O que é síndrome de Guillain-Barré?

Síndrome de Guillain-Barre, também conhecida como polineurite ascendente aguda, é uma desordem neurológica caracterizada por inflamação dos nervos periféricos, ou seja, aqueles que estão fora do sistema nervoso central (cérebro e medula espinhal). Ela pode afetar qualquer pessoa, de qualquer idade e sexo, no entanto, não é muito frequente, sofre uma pessoa em cem mil.

Causas:

Apesar de não se conhecer precisamente as causas da síndrome de Guillain-Barre e os fatores que desencadeiam, verificou-se que aproximadamente 50% dos casos, ocorre muito depois que a pessoa sofreu uma infecção (viral ou bacteriana), por exemplo: um quadro de diarreia ou uma infecção na garganta.

Os médicos estão de acordo que é uma desordem auto-imune, em que o sistema imunológico de uma pessoa (anticorpos) ataca a bainha de mielina ao redor dos nervos periféricos. Isso faz com que os nervos parem de transmitir sinais do cérebro para os músculos de forma eficaz.

Sintomas:

Os primeiros sintomas da síndrome de Guillain-Barre geralmente são: fraqueza, formigamento e perda de sensibilidade nas pernas, que então afeta a parte superior do corpo (braços e tronco).

Este distúrbio pode ocorrer em graus diferentes:

Em um caso leve, os sintomas podem ser limitados a uma sensação geral de fraqueza, que desaparece após algumas semanas. A pessoa pode não perceber essa condição, porque pode ser confundida com a infecção do tipo viral.

Em um caso moderado de gravidade os sintomas tendem a aumentar, o nível de desqualificação de alguns músculos. A pessoa afetada geralmente anda com dificuldade e é incapaz de realizar suas atividades diárias.
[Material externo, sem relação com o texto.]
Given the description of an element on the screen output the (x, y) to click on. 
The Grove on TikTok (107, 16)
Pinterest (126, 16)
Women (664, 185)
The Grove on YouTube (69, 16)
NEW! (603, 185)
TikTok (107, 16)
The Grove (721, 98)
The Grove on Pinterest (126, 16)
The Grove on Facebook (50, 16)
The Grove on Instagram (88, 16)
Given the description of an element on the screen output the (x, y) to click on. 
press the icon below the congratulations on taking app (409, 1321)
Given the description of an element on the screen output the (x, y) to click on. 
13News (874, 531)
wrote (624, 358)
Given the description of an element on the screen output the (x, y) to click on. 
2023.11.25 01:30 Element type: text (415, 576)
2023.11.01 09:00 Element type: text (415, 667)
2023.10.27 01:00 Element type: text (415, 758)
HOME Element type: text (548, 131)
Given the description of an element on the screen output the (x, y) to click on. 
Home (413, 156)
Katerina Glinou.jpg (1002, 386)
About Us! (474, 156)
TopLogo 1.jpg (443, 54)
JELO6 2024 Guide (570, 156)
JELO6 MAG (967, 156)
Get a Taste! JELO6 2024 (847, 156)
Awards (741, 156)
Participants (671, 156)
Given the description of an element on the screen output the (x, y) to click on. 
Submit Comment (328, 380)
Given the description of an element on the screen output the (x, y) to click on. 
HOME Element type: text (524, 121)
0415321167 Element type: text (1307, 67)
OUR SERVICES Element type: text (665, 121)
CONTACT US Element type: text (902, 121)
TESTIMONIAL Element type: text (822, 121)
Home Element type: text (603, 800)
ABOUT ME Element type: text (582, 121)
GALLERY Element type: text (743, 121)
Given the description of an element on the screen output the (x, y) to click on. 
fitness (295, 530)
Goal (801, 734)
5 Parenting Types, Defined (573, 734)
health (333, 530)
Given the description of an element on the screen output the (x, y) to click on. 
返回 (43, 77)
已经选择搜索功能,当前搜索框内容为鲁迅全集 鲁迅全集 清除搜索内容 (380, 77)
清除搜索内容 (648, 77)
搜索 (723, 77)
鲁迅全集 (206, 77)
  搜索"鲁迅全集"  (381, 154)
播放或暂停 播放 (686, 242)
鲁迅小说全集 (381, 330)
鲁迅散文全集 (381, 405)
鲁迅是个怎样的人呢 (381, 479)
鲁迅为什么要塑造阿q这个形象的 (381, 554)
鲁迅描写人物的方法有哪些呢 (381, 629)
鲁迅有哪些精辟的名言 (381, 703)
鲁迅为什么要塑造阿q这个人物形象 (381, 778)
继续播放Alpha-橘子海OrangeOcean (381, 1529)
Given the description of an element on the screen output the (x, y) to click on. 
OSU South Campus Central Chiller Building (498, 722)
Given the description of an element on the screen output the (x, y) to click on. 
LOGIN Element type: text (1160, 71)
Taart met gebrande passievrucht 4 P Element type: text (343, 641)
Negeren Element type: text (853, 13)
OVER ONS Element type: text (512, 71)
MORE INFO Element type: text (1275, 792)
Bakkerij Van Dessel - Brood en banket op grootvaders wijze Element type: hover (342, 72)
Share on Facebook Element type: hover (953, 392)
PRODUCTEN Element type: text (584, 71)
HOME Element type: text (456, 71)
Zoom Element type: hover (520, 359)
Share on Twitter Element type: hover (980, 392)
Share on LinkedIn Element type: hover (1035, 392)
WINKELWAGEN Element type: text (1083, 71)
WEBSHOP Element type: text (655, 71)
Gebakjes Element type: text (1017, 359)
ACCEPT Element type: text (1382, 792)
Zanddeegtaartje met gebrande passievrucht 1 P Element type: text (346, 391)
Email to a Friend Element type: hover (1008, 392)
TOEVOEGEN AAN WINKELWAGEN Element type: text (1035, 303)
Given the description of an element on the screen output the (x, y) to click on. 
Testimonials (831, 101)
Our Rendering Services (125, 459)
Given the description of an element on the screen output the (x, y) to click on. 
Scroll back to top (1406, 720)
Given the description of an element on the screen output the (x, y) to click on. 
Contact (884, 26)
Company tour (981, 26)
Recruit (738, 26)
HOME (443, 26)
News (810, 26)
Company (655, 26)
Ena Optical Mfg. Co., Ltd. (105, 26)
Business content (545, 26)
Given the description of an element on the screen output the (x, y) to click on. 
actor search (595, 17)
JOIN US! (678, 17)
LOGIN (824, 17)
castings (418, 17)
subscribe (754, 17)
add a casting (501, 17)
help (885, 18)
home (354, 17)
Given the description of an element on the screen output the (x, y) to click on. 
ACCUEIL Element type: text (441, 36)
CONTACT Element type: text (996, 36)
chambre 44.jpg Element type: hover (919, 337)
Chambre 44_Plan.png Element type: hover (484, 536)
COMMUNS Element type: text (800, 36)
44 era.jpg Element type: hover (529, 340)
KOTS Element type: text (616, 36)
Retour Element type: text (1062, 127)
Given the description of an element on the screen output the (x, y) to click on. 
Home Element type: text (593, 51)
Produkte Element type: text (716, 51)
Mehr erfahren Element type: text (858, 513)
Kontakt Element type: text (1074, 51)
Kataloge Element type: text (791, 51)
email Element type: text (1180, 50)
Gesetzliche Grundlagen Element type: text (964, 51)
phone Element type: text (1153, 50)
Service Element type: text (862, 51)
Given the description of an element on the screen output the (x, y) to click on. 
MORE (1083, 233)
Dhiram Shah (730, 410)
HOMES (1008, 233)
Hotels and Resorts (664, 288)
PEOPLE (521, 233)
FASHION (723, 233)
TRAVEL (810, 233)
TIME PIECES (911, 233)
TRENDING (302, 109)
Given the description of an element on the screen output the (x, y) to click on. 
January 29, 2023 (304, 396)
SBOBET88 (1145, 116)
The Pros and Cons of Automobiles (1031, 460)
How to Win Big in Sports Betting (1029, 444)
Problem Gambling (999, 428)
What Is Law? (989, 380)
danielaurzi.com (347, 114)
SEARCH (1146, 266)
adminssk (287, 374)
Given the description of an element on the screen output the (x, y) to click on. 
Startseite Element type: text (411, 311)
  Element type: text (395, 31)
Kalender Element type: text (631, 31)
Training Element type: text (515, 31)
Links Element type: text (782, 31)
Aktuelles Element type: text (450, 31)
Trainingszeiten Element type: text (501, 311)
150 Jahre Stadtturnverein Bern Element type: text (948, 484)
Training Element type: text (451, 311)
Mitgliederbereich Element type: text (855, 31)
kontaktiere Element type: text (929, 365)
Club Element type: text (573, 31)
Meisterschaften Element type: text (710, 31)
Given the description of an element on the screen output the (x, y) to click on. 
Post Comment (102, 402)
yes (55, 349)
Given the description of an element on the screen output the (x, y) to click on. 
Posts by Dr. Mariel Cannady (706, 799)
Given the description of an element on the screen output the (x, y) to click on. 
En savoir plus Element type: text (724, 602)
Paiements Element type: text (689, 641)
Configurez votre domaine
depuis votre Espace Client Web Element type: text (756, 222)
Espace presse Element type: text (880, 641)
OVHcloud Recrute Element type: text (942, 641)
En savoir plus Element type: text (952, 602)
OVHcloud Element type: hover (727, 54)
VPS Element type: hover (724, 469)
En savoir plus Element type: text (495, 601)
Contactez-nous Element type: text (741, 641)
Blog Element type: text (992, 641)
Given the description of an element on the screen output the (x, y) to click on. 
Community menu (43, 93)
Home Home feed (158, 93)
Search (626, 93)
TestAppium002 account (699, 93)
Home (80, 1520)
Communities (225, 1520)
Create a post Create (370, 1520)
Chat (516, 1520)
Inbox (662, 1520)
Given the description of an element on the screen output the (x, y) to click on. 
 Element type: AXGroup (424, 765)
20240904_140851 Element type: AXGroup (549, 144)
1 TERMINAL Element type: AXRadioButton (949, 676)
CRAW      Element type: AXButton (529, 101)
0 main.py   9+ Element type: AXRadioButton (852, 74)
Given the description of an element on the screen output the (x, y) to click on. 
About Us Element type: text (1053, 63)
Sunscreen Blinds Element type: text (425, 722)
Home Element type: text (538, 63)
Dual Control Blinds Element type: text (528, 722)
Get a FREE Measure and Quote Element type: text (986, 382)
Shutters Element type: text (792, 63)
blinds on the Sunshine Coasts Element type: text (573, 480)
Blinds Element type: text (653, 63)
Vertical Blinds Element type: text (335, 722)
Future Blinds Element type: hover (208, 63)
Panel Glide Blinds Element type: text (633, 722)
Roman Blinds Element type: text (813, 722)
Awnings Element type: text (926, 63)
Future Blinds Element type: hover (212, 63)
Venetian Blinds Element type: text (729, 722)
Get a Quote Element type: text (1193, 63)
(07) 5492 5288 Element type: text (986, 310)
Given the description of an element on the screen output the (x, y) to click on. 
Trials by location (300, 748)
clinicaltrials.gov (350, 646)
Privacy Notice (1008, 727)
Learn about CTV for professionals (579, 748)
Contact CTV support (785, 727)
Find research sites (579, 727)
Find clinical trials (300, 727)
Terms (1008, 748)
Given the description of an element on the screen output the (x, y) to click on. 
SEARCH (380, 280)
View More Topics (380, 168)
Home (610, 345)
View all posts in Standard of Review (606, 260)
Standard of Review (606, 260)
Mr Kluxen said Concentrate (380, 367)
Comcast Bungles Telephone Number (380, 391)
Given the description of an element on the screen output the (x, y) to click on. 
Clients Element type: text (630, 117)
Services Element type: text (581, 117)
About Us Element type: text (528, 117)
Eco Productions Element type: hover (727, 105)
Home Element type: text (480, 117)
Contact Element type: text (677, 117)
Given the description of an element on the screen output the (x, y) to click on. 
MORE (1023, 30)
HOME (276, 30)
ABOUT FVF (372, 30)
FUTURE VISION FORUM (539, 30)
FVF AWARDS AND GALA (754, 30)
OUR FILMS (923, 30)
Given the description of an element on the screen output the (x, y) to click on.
É muito importante consultar o seu médico pois a síndrome de Guillain-Barre geralmente progride muito rapidamente e a hospitalização pode ser necessária.

Em um caso grave, a pessoa deve ser hospitalizada imediatamente, pois pode ser totalmente paralisada. A fraqueza é tão grave, que pode afetar a função cardíaca, pressão arterial e respiração. É comum que os pacientes sejam internados na unidade de cuidados intensivos para monitoração de sinais vitais em todos os momentos e, se necessário, ligado a um ventilador.

Diagnóstico e tratamento:

Diagnóstico: O diagnóstico é baseado principalmente em sintomas e exame físico, e até agora não há nenhum teste laboratorial específico para identificá-lo. No entanto, o médico pode pedir alguns estudos (análise do líquido da medula espinhal, um eletromiograma ou estudos de condução nervosa) para afastar outras causas de fraqueza.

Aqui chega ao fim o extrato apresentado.